True, this is a ghost story, but it is also so much more. The tale is told by Frances who explores aspects of Sydney life from the point of view of a recent arrival from Melbourne. You meet not only an interesting dog but many interesting people. Family and friends and acquaintances come vividly to life. You make the acquaintance of a famous if boring writer, a fascinating Russian expatriate, a well-muscled creative organiser, a casual lover and a horrible child. They are so real you would recognise them instantly if you met them again. You might like some of them and dislike others but nothing in between.

With Frances, you walk her nervous dog through a semi-neglected western Sydney suburb and admire the exotic flowering of wonderful plants while avoiding accidental confrontations with other dogs. It is on these walks that perhaps a ghost is encountered. Torkil Gudnason’s beautiful minimalist photographs of some of these blooms meet you at the end of chapters.

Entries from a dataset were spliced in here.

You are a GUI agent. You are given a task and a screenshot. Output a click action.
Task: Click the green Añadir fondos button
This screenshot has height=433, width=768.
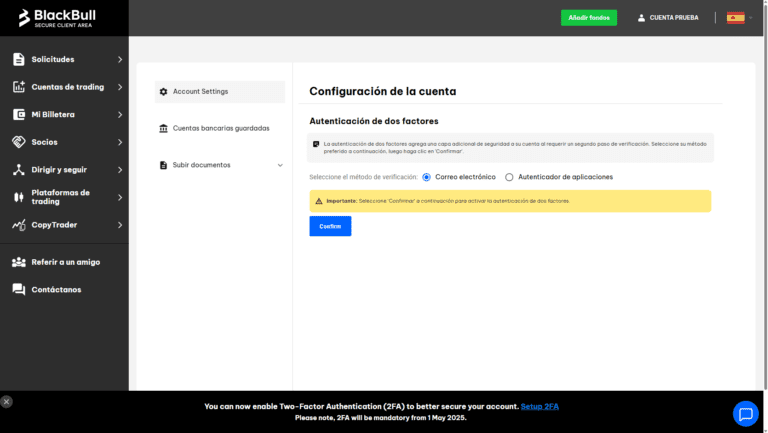tap(589, 18)
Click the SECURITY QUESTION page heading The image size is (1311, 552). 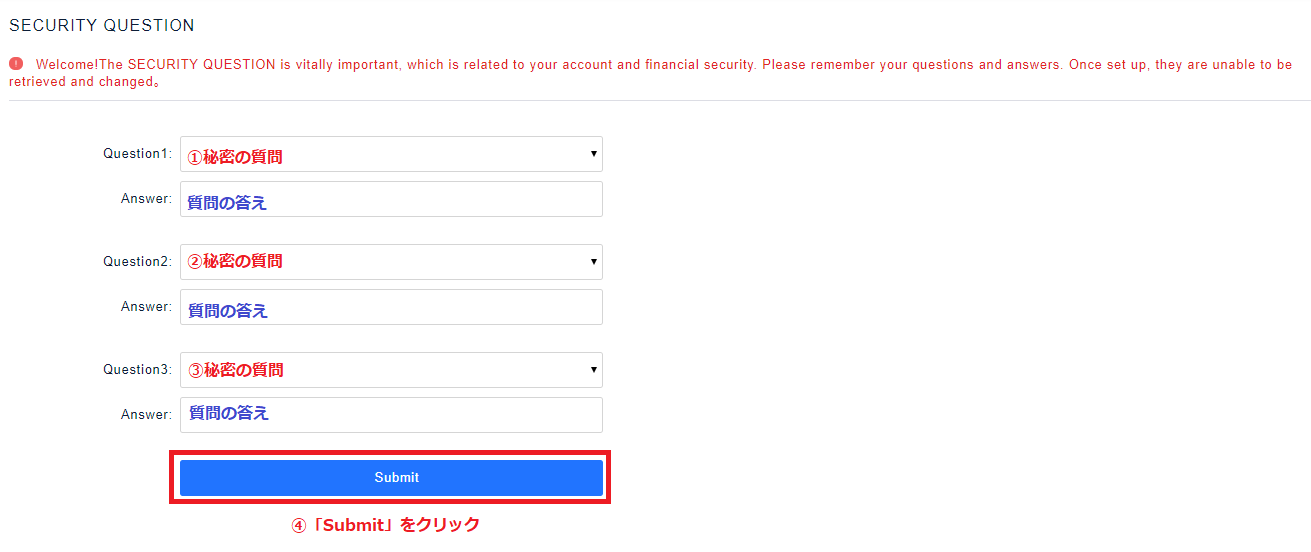(x=102, y=26)
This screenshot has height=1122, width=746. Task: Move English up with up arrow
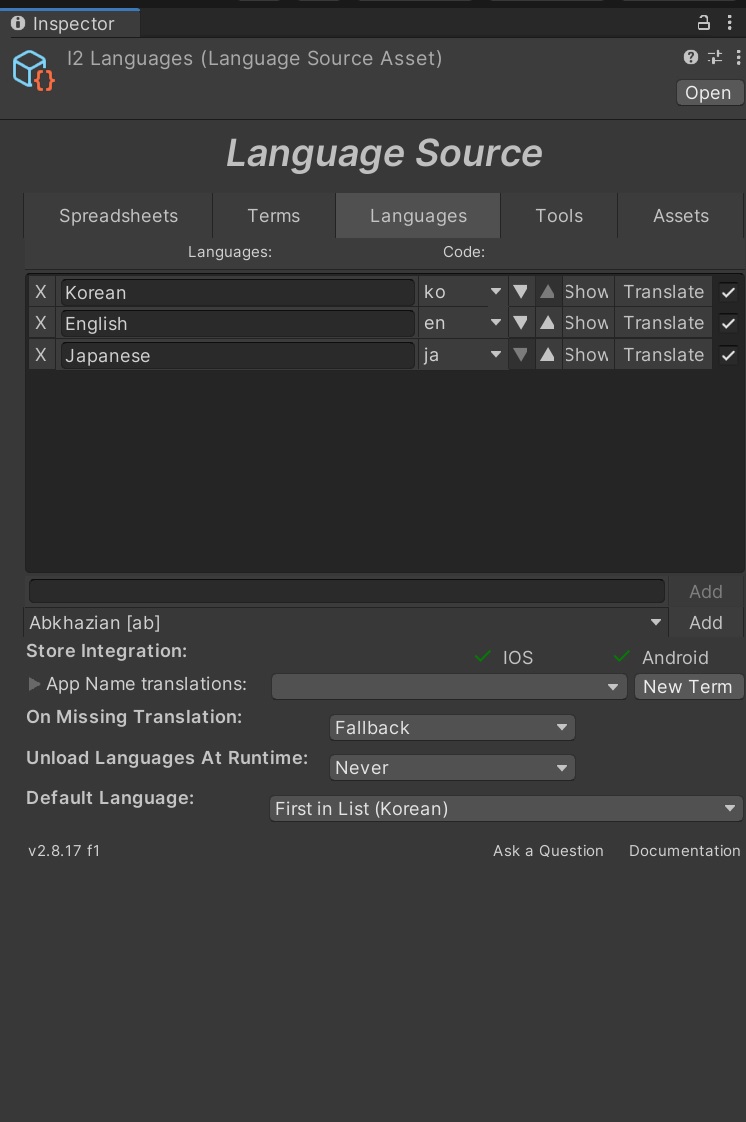547,323
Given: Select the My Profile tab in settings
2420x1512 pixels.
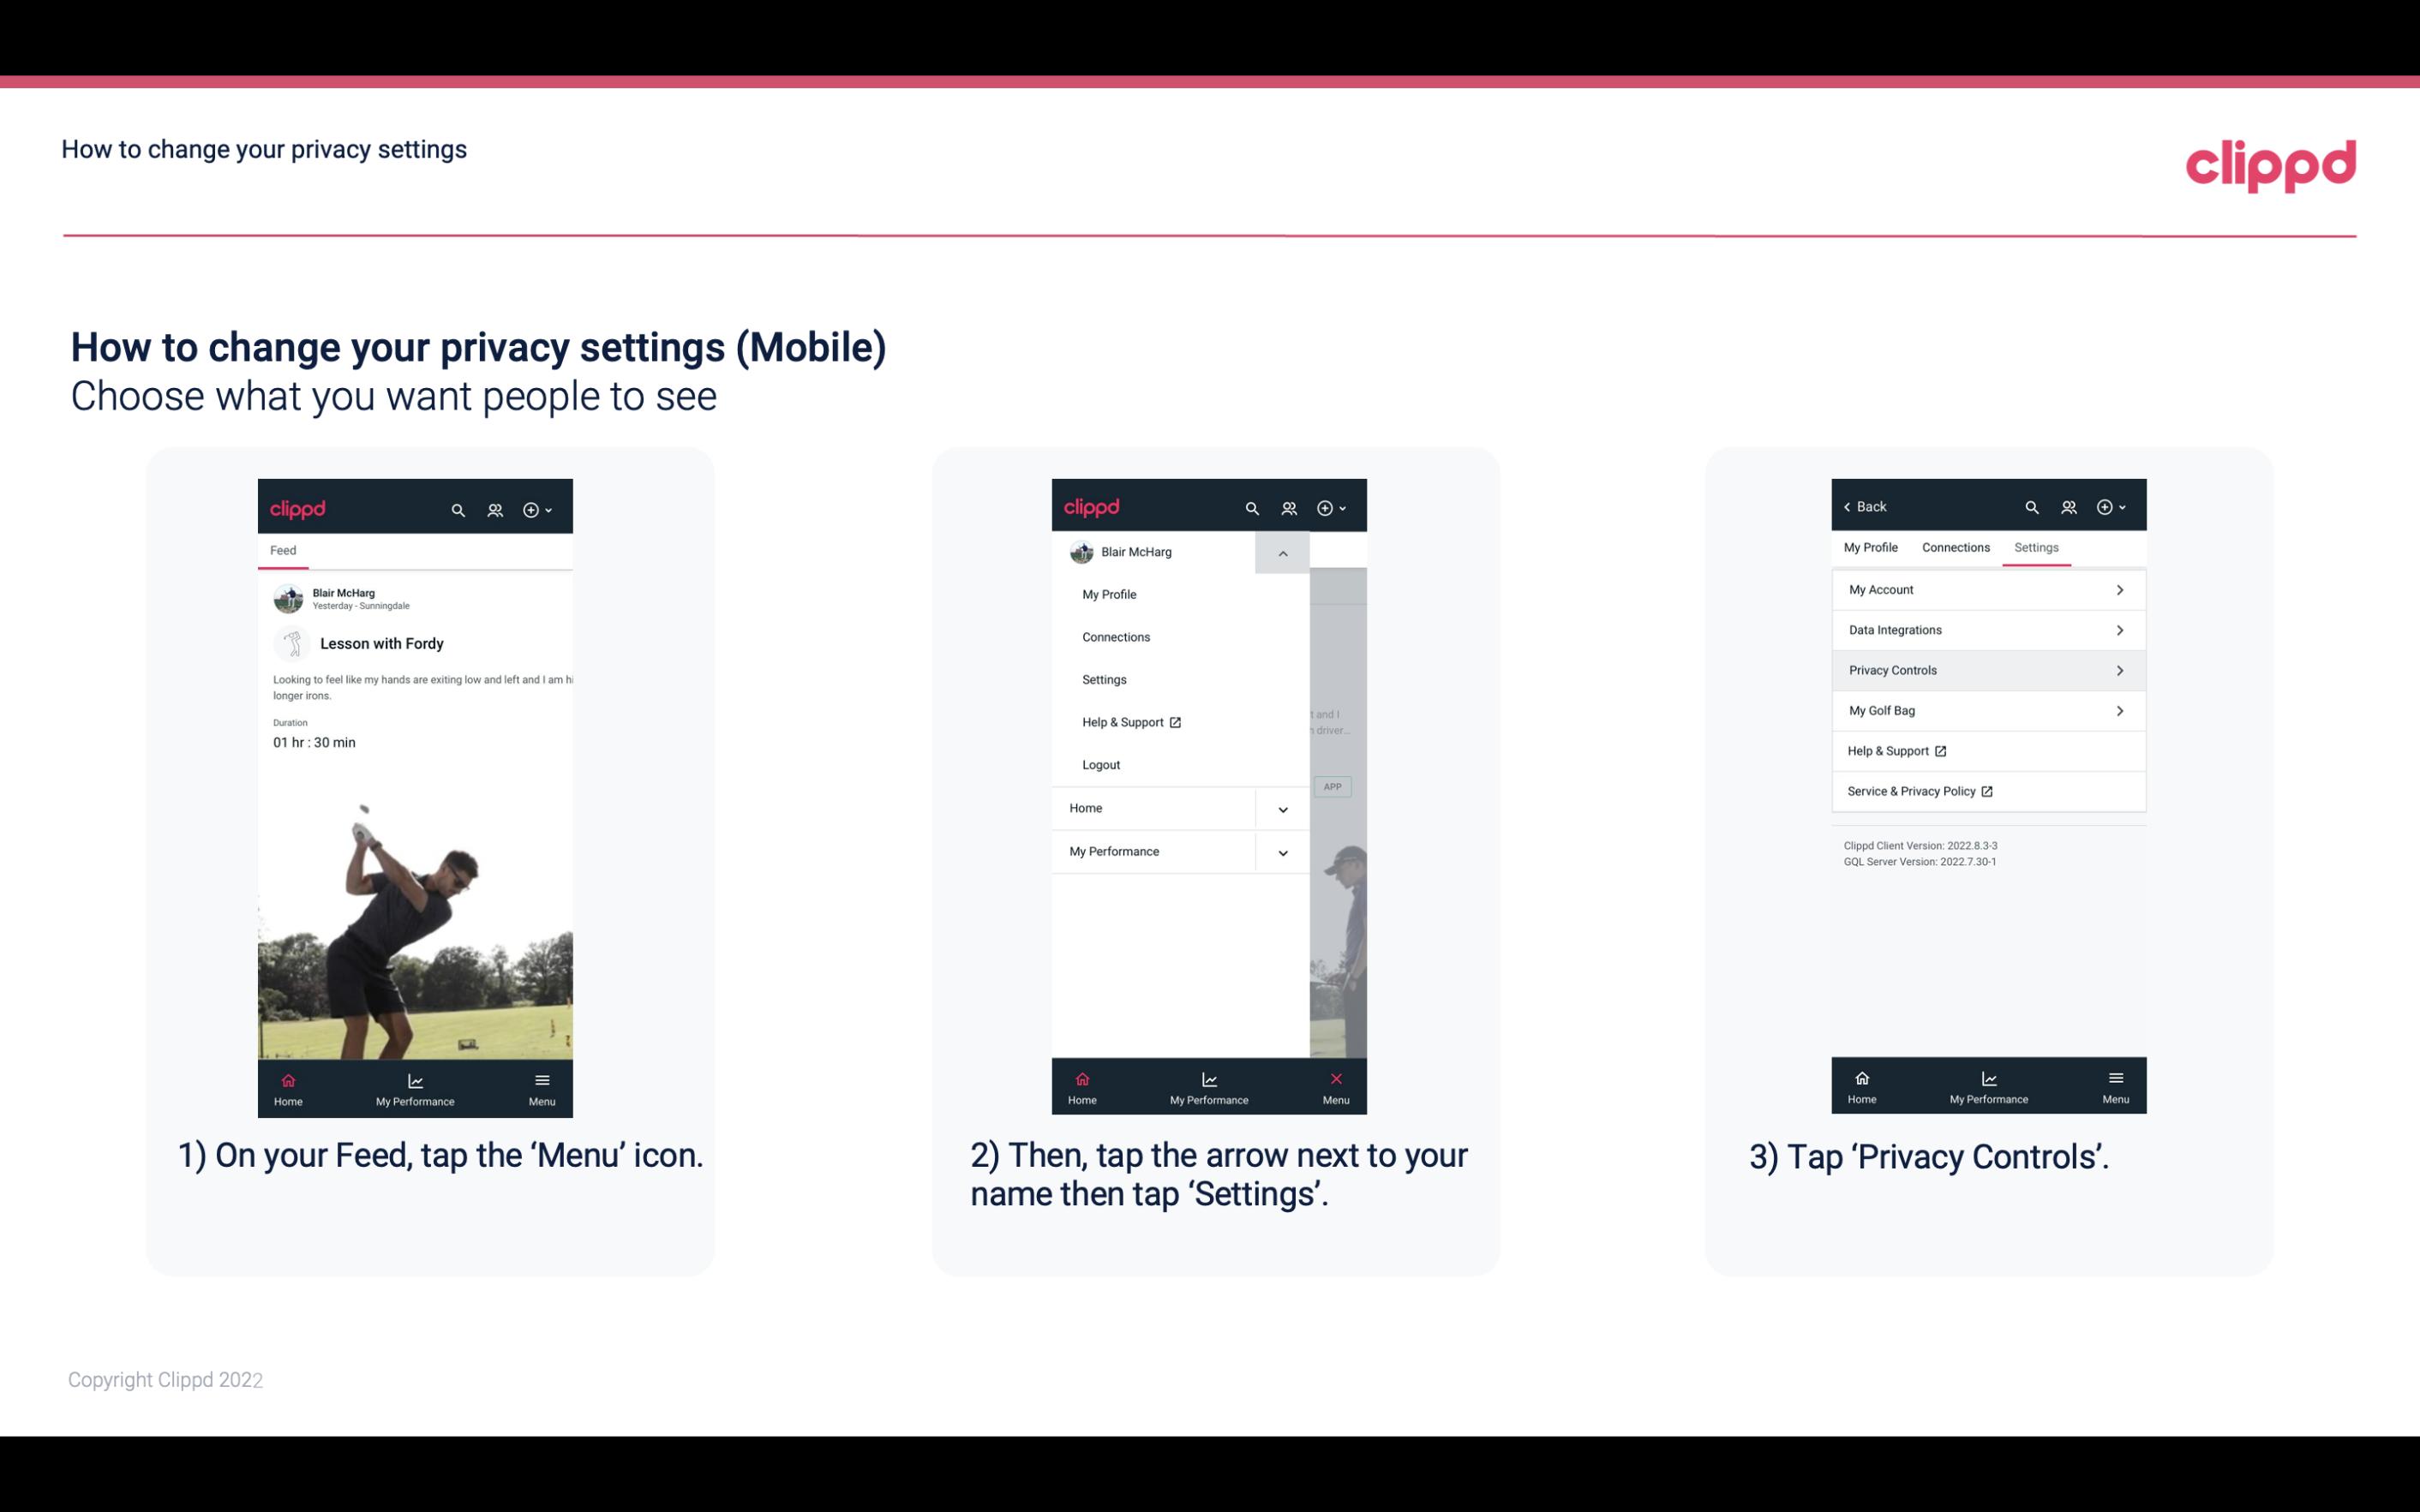Looking at the screenshot, I should pos(1872,547).
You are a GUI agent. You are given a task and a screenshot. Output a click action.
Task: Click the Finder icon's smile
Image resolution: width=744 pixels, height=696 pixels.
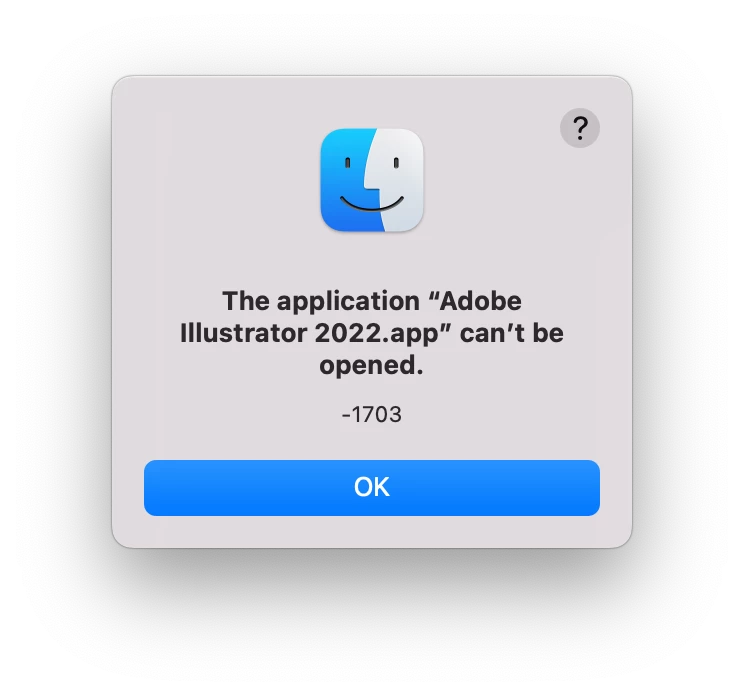[x=372, y=204]
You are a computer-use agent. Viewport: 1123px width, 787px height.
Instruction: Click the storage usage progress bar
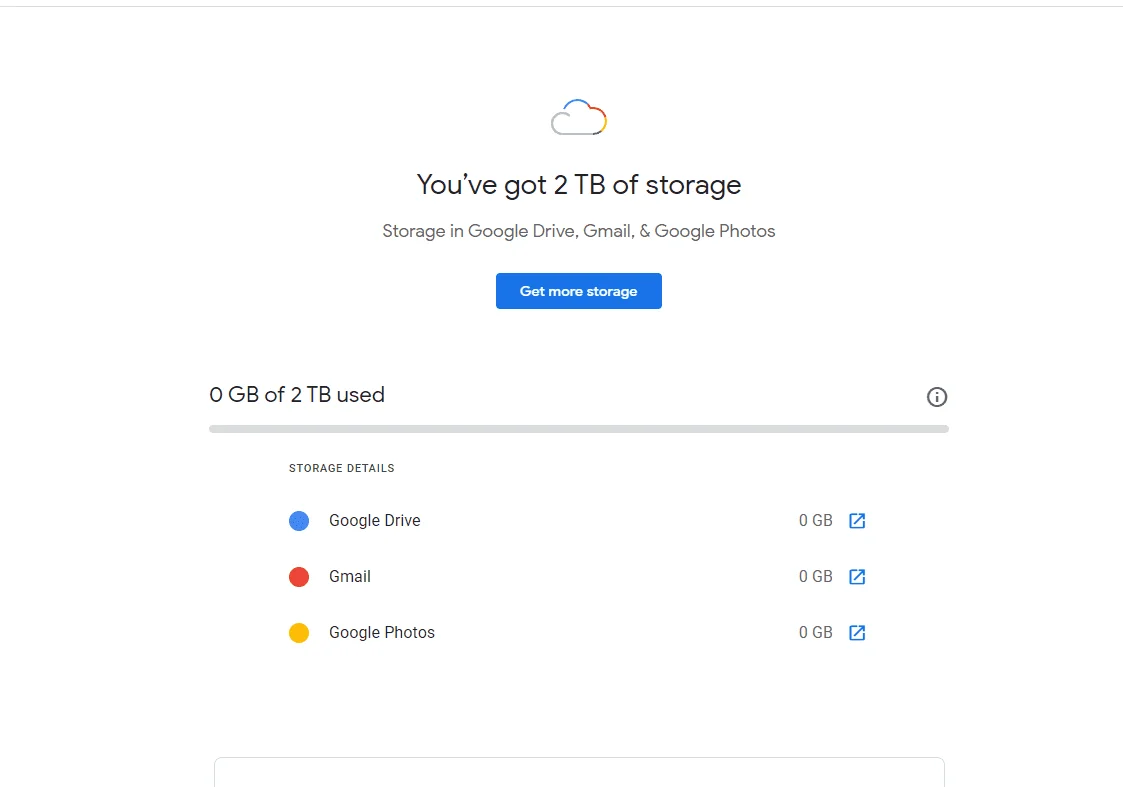click(579, 429)
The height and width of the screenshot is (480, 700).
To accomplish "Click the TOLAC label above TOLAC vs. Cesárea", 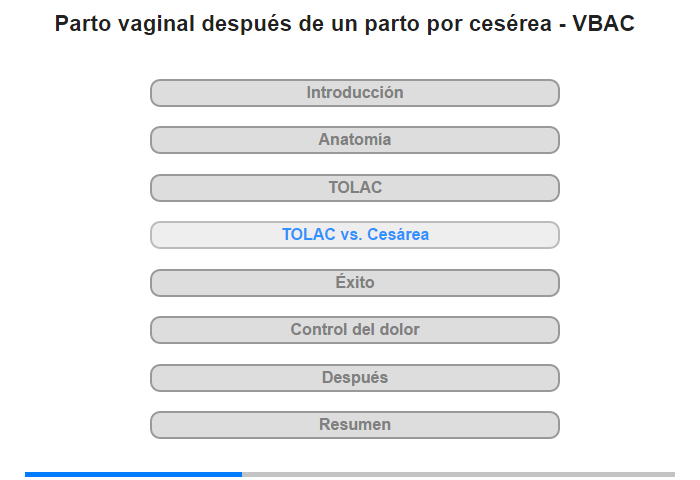I will 355,187.
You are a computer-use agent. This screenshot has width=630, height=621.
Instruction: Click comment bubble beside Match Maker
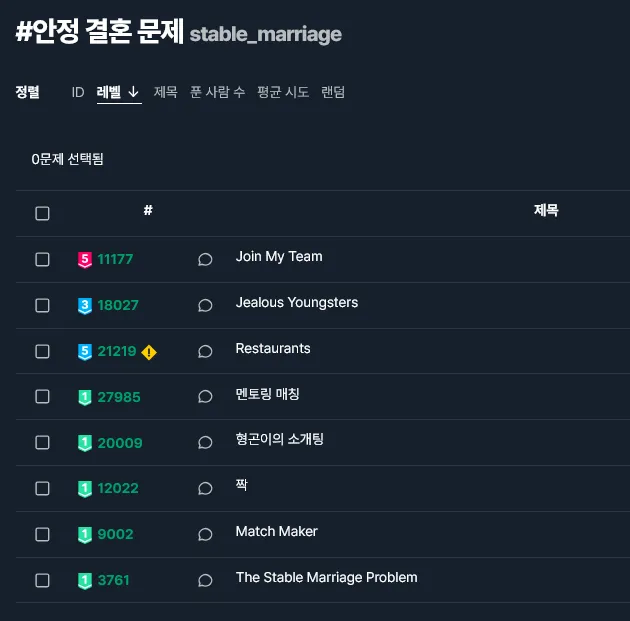(x=205, y=535)
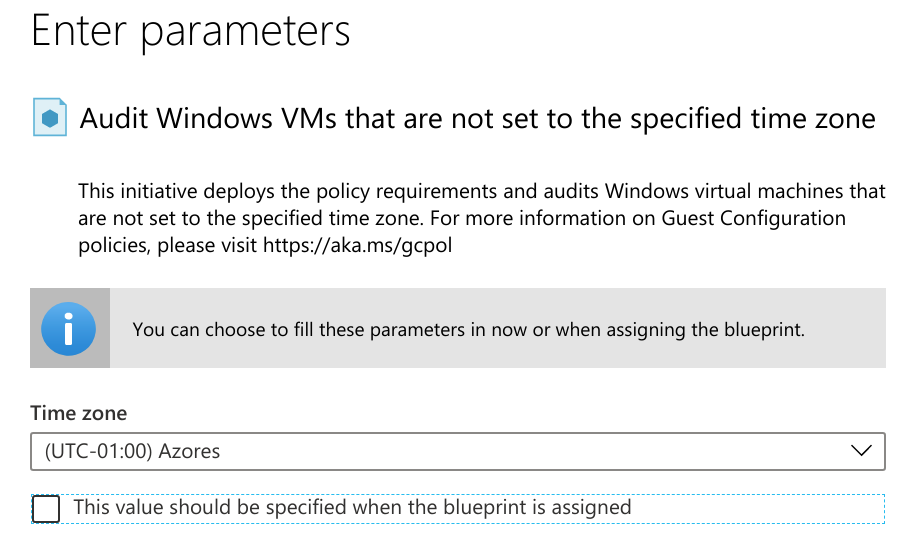Select the (UTC-01:00) Azores value text

133,451

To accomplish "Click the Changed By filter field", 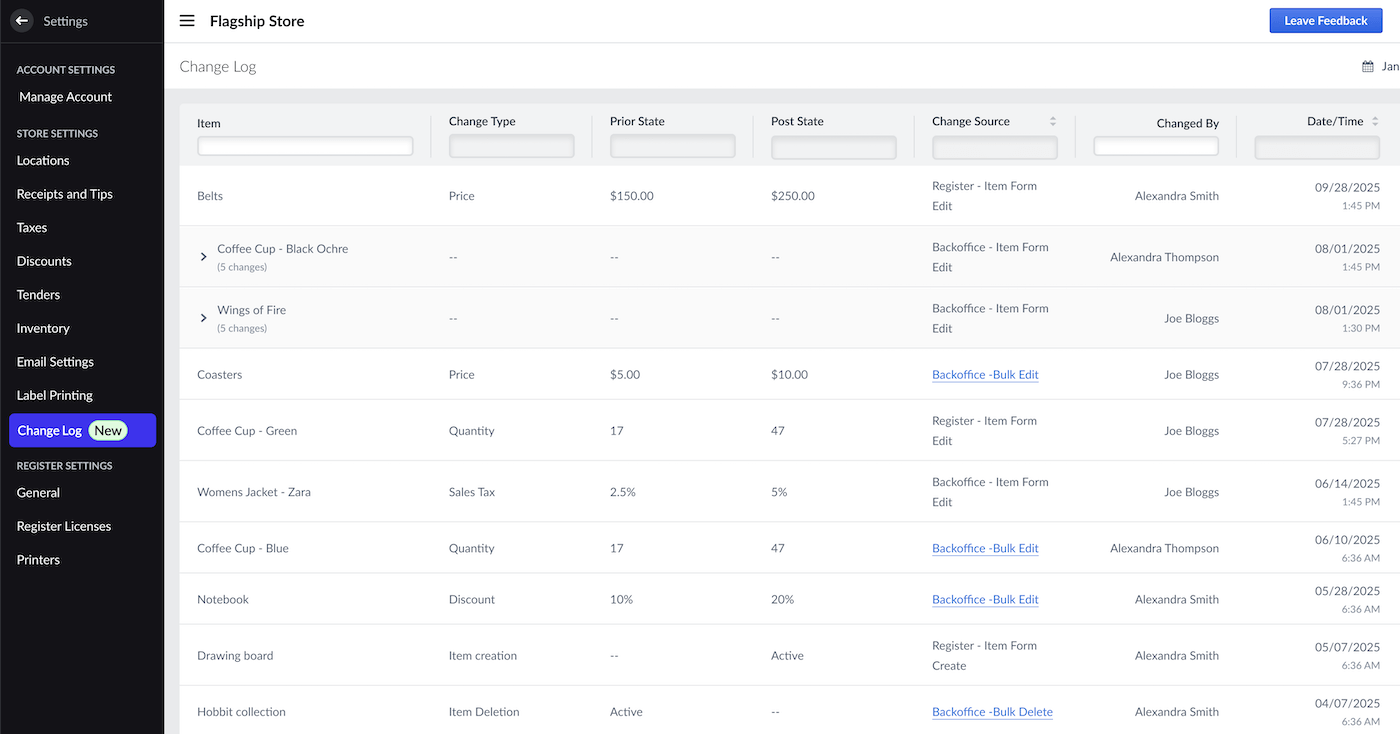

The book is filled with wry or sharp quotable sentences from a writer with a superb mastery of the English language. When Frances, a vegetarian, is limited to green leaves at a friend’s dinner party she remarks that her host ‘believed that if you didn’t eat meat you weren’t hungry’. Or take this acid example: ‘Tim’s chin was of the opinion that The Da Vinci Code really made you think of religion.’

Is a review more credible if some flaw is highlighted, something less than adequate brought to the potential reader’s attention? Perhaps so. In this case the worst thing that can be said about this book is that it is short but not too short.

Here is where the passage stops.